All procedures are implemented in the R package fashr, which includes functions for defining L‑GP priors, estimating hyper‑parameters, computing posterior summaries, and calculating lfdr/lfsr. The package is well‑documented, includes a vignette reproducing the cardiomyocyte analysis, and is designed to be extensible to other functional data contexts such as drug‑response curves, environmental exposure time‑courses, or any setting where effects vary smoothly over a continuous covariate.

The authors acknowledge limitations: the method requires a moderate number of measurement points per unit (ideally > 3) to estimate smoothness reliably, and the current L‑GP family may struggle with highly periodic or abrupt change‑point patterns without further kernel extensions. Future work may explore richer differential operators, multivariate condition variables, and integration with deep learning representations.

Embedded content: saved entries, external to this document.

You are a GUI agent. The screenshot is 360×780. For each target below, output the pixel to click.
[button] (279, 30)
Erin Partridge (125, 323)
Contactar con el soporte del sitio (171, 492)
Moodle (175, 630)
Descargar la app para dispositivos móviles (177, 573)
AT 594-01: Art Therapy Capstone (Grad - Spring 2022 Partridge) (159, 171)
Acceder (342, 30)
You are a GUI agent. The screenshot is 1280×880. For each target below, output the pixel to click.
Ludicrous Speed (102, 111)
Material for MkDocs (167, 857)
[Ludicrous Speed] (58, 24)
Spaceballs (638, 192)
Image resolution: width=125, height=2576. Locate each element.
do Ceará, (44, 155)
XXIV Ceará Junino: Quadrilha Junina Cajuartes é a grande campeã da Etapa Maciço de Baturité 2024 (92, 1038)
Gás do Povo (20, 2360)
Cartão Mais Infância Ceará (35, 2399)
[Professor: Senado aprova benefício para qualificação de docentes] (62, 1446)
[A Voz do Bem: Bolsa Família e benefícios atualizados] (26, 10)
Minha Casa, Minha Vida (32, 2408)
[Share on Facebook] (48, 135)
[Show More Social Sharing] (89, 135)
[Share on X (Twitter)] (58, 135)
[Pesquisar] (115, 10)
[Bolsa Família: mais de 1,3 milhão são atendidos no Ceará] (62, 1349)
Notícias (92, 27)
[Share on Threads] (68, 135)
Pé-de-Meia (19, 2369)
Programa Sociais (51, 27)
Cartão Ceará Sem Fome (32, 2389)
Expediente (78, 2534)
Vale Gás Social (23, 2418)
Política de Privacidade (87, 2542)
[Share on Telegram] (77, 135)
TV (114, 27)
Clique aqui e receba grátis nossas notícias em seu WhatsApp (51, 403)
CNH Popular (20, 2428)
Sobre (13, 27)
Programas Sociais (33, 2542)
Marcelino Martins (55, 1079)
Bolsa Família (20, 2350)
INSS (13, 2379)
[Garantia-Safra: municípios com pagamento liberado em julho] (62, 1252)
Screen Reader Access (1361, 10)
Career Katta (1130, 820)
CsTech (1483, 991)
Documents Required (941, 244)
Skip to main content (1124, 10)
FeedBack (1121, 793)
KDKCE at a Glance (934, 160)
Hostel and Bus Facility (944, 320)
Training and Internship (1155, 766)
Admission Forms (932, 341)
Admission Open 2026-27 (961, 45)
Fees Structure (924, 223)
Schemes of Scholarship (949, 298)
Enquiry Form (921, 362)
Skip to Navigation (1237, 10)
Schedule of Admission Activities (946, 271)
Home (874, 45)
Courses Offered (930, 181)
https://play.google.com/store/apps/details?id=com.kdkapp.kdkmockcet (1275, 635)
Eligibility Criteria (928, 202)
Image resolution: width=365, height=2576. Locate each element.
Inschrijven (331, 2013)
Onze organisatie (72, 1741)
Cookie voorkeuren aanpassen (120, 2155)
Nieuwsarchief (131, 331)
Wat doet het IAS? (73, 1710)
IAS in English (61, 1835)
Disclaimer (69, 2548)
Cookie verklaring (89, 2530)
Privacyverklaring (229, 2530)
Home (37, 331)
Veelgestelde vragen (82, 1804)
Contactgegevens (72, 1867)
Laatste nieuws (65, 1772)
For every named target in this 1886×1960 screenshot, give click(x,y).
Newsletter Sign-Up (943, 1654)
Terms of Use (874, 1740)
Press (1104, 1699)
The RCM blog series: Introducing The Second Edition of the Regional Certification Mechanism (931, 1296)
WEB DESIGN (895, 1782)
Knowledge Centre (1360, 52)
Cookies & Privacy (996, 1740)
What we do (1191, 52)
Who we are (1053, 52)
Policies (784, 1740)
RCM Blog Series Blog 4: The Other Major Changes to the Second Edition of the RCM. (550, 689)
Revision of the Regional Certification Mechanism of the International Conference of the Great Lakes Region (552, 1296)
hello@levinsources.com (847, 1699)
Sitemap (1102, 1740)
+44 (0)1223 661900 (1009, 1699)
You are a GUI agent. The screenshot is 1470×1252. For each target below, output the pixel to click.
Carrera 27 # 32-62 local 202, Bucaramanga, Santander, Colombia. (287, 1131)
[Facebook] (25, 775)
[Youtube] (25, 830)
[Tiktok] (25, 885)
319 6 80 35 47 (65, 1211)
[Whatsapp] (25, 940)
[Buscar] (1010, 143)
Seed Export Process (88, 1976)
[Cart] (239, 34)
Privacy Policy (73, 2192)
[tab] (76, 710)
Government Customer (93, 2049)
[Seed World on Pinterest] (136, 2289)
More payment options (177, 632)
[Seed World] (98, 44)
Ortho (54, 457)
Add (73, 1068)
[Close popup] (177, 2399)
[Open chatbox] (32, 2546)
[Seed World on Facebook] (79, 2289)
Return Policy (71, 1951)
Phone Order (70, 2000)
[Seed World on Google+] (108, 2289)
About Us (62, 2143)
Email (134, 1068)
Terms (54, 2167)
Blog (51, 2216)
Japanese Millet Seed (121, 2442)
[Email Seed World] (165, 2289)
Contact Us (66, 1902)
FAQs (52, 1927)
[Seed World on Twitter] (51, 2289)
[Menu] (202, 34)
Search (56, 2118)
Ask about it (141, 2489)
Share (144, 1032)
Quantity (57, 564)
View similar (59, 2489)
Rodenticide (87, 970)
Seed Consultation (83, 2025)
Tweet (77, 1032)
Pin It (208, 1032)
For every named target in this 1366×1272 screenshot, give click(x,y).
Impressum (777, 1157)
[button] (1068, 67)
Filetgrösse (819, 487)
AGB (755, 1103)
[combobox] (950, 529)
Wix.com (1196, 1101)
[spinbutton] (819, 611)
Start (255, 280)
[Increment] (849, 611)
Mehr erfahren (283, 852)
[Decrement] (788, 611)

In summary, FASH provides a statistically principled, computationally efficient, and broadly applicable solution for estimating and testing functional effects in high‑dimensional, noisy, time‑course data. By learning a data‑driven prior and performing adaptive shrinkage, it simultaneously improves effect‑function estimation, increases power for detecting dynamic eQTLs, and delivers well‑calibrated inference, representing a substantial advance over existing methods in functional genomics and beyond.